[Data for locating visible targets]
>>>>

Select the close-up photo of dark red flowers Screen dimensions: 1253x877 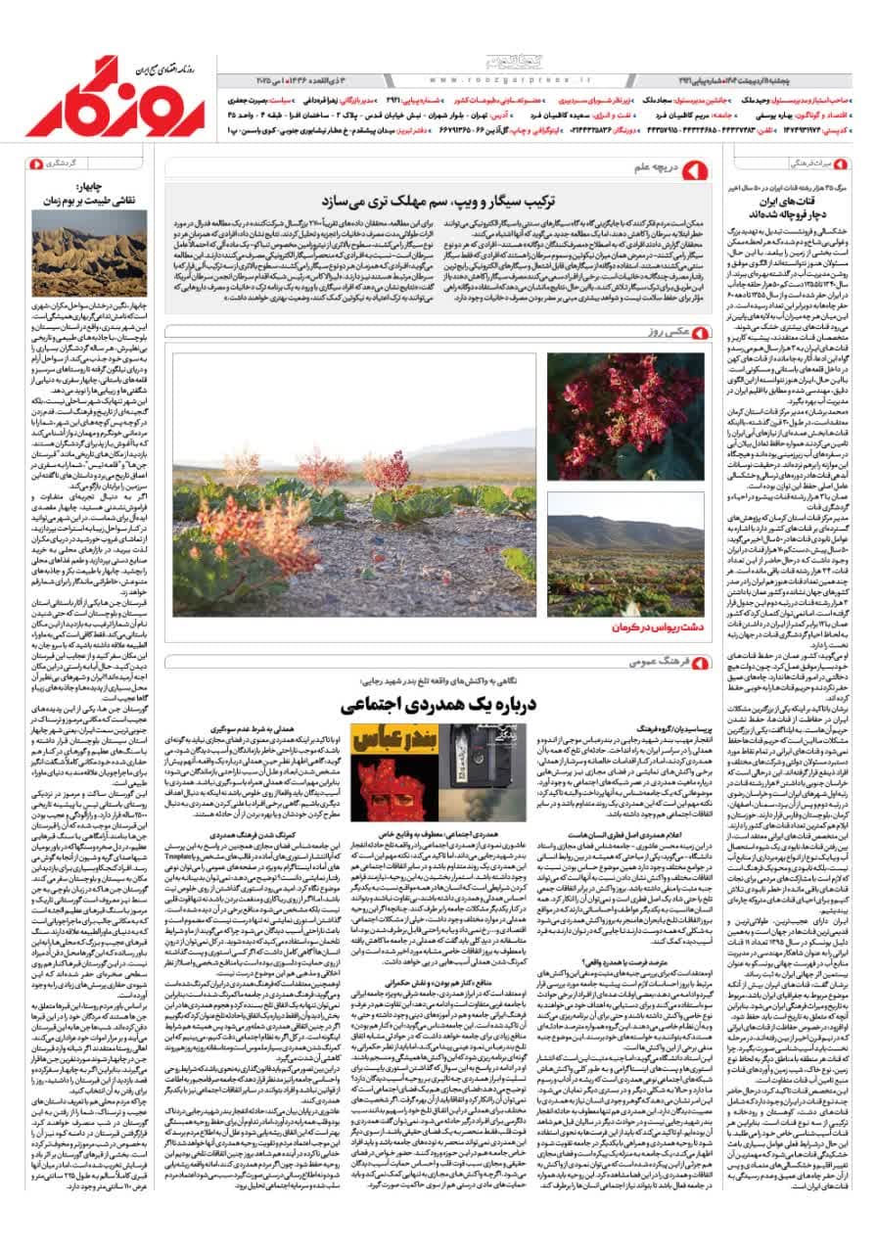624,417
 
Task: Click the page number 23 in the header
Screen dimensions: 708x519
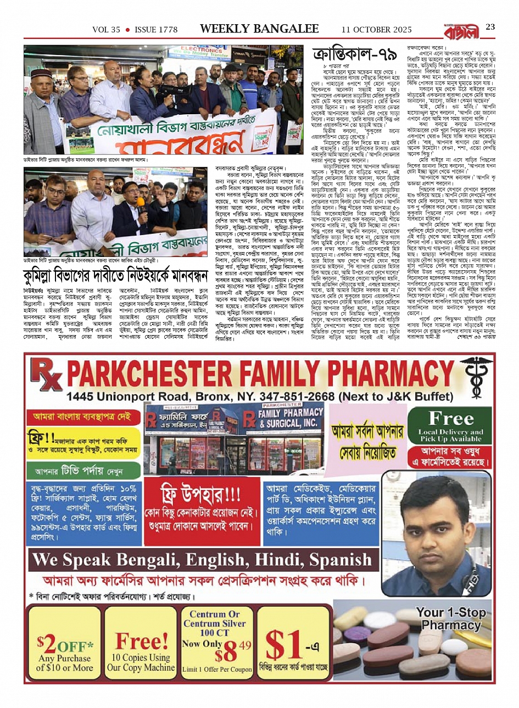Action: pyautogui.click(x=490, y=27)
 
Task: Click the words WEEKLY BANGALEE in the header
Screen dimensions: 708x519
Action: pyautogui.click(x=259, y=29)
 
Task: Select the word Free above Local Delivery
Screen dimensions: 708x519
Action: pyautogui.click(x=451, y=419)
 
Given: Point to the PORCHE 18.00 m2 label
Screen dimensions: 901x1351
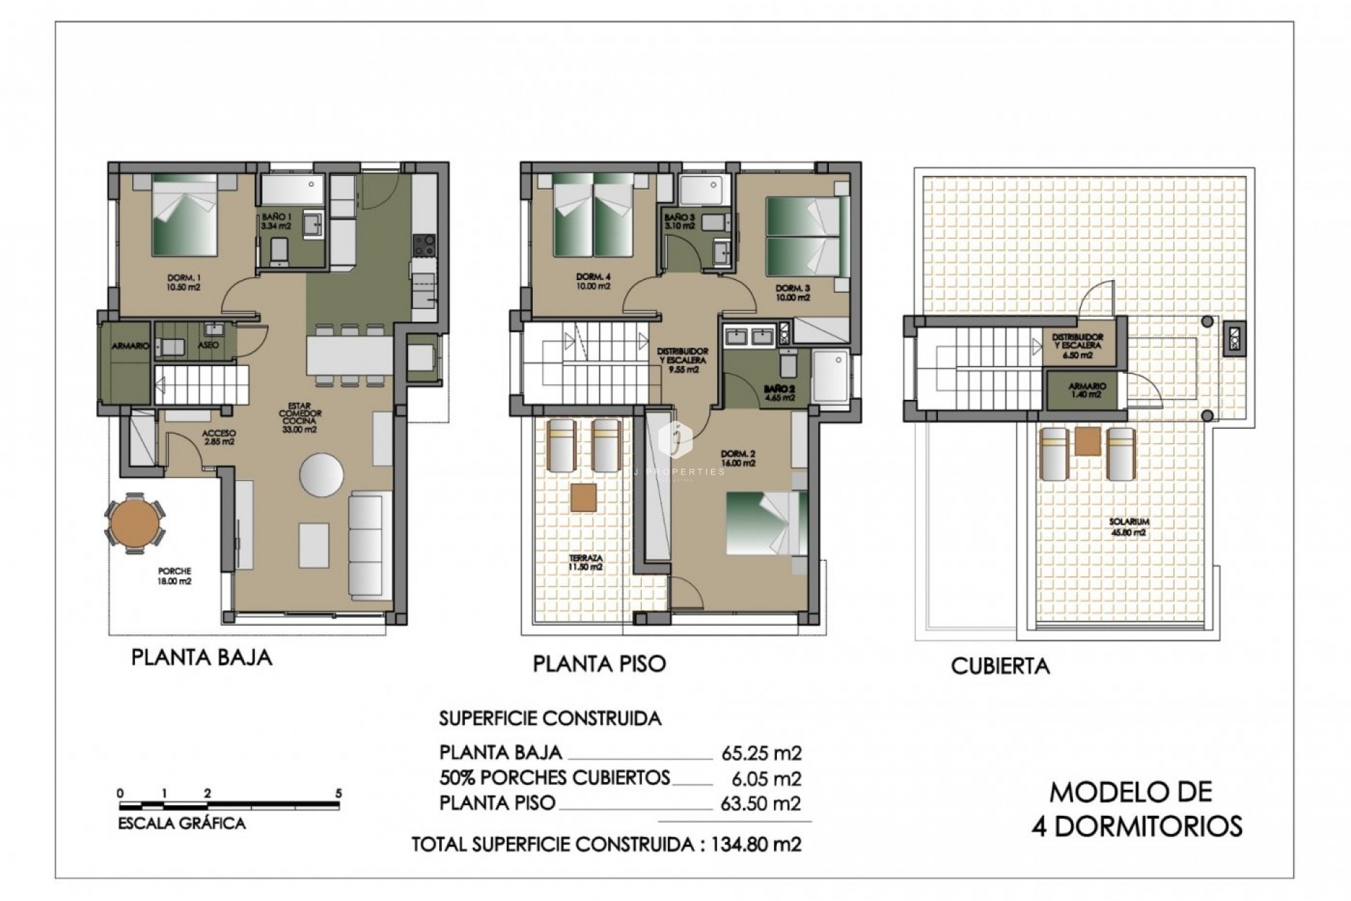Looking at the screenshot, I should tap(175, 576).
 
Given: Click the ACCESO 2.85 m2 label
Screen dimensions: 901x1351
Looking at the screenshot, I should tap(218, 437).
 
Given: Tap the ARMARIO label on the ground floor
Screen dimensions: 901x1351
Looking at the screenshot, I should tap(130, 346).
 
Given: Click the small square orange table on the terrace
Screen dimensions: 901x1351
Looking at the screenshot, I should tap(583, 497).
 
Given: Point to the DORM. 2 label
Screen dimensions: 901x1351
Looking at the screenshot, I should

<<<<

__Required task__: Copy the entries word for word, from the line containing "Given: Point to the PORCHE 18.00 m2 label" through the end of the entries. Leave out the pictures.

__Response to this exercise__:
Given: Point to the PORCHE 18.00 m2 label
Screen dimensions: 901x1351
Looking at the screenshot, I should tap(175, 576).
 
Given: Click the ACCESO 2.85 m2 label
Screen dimensions: 901x1351
Looking at the screenshot, I should tap(218, 437).
 
Given: Tap the ARMARIO label on the ground floor
Screen dimensions: 901x1351
Looking at the screenshot, I should tap(130, 346).
 
Given: Click the small square orange table on the terrace
Screen dimensions: 901x1351
Looking at the screenshot, I should tap(583, 497).
 
Given: Point to the DORM. 2 label
Screen dimensions: 901x1351
Looking at the screenshot, I should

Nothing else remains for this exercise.